L’apparition des MMOG a constitué un grand changement par rapport aux jeux vidéo classiques, en réduisant le risque de contrefaçon des jeux.

Dufin parle d’une « révolution [car il n’existe] aucune possibilité de piratage » en raison du contrôle de l’accès au jeu (). Avant de pouvoir jouer, tout joueur doit être identifié par le serveur de jeu officiel et disposer des droits d’accès (abonnement en cours). La contrefaçon, plus développée par ailleurs, est rendue très difficile.

Toute violation de la propriété intellectuelle n’est pas pour autant absente. Des serveurs pirates sont en effet créés et maintenus par des petits cercles de joueurs, qui se procurent les sources du jeu. Ce type de serveur nécessite tout de même des moyens autrement plus conséquents que pour copier un jeu ordinaire : il faut un serveur d’hébergement, accéder aux sources, paramétrer le serveur et pouvoir animer le jeu.
Les joueurs voient plusieurs raisons d’être aux serveurs pirates. Ils permettent tout d’abord de découvrir le jeu avant de s’y abonner.

Krarsht considère les serveurs privés comme « un bon moyen d’essayer un jeu en vue de s’y abonner sur un serveur officiel ».
Ashen-Shugar’ relève toutefois que « Le plaisir de jeu sur un [serveur privé] n’est rien en comparaison d’un serveur officiel. » (Contribution)

Ils offrent ensuite un moyen de trier les joueurs à l’entrée. Pour Krarsht, ils offrent « le moyen de jouer à un jeu entre gens civilisés et un minimum matures » car la sélection y est plus élevée (référence).
Enfin, ils ont une utilité au terme de la vie du jeu, lorsque l’éditeur renonce à maintenir les serveurs officiels.

Pour Bleubleulohaibleue, « c’est un bon moyen de maintenir en vie des vieux jeux ». Les créateurs qui abandonnent l’exploitation d’un jeu « devraient autoriser les serveurs "pirates". Pourquoi pas en distribuant les binaires du serveur. » (Contribution)
Saigneur ajoute que les serveurs pirates « font revivre le jeu » tel qu’il était à son apogée (Contribution).

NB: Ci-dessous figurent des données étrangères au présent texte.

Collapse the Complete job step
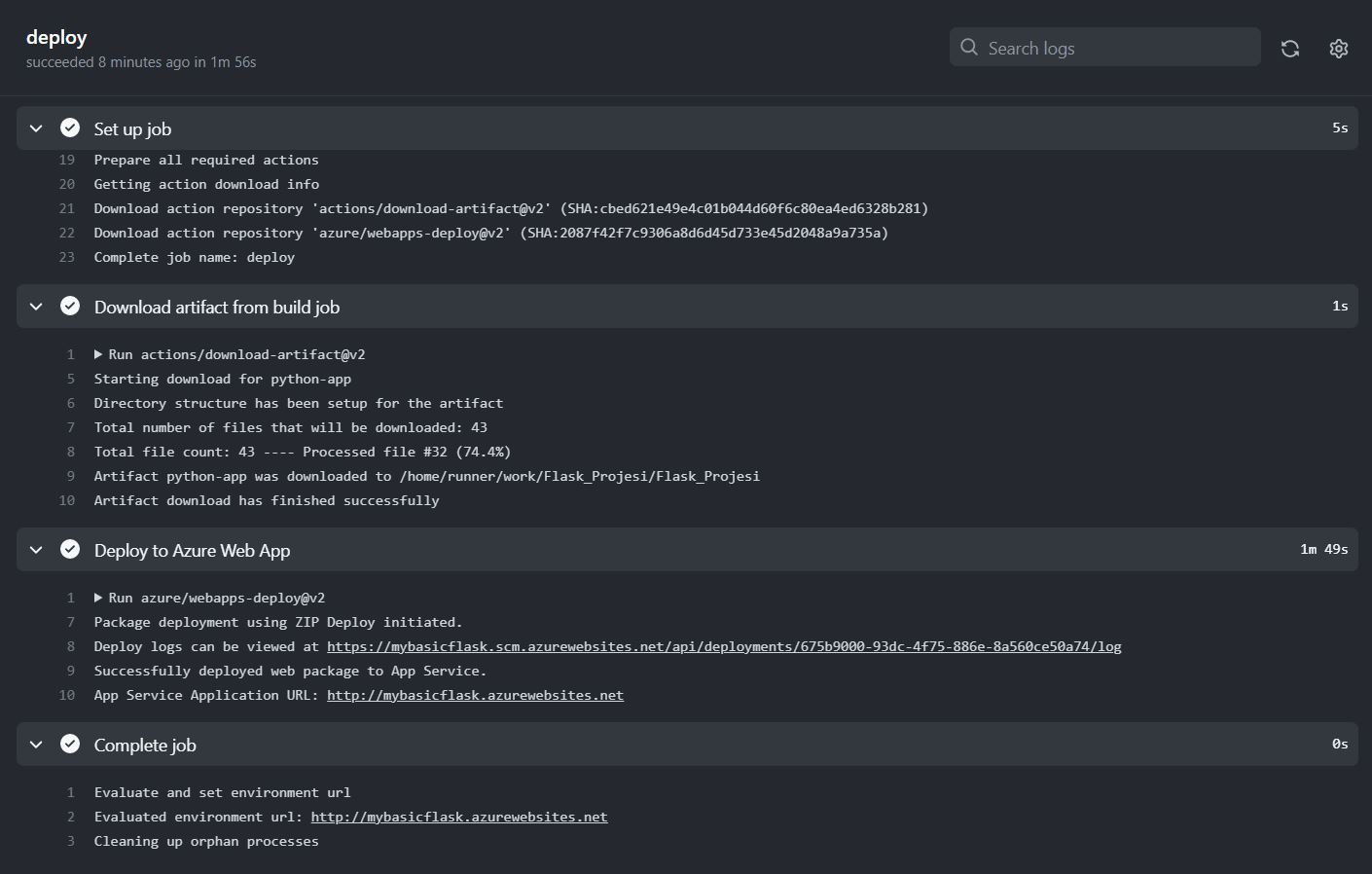 (x=36, y=745)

Ces pratiques sont fermement proscrites par les éditeurs dans le contrat d’utilisateur final qui les lie aux utilisateurs. Elles sont sanctionnées par des peines dans le jeu allant de l’avertissement à la fermeture du compte en passant par le bannissement temporaire ou la privation des possessions. Blizzard, l’éditeur de World of Warcraft, a annoncé le 13 juin la fermeture de 30 000 comptes pour manquement aux règles du jeu. NCSoft a réagi de la même manière en supprimant plus d’un millier de comptes de joueurs utilisant des robots (référence).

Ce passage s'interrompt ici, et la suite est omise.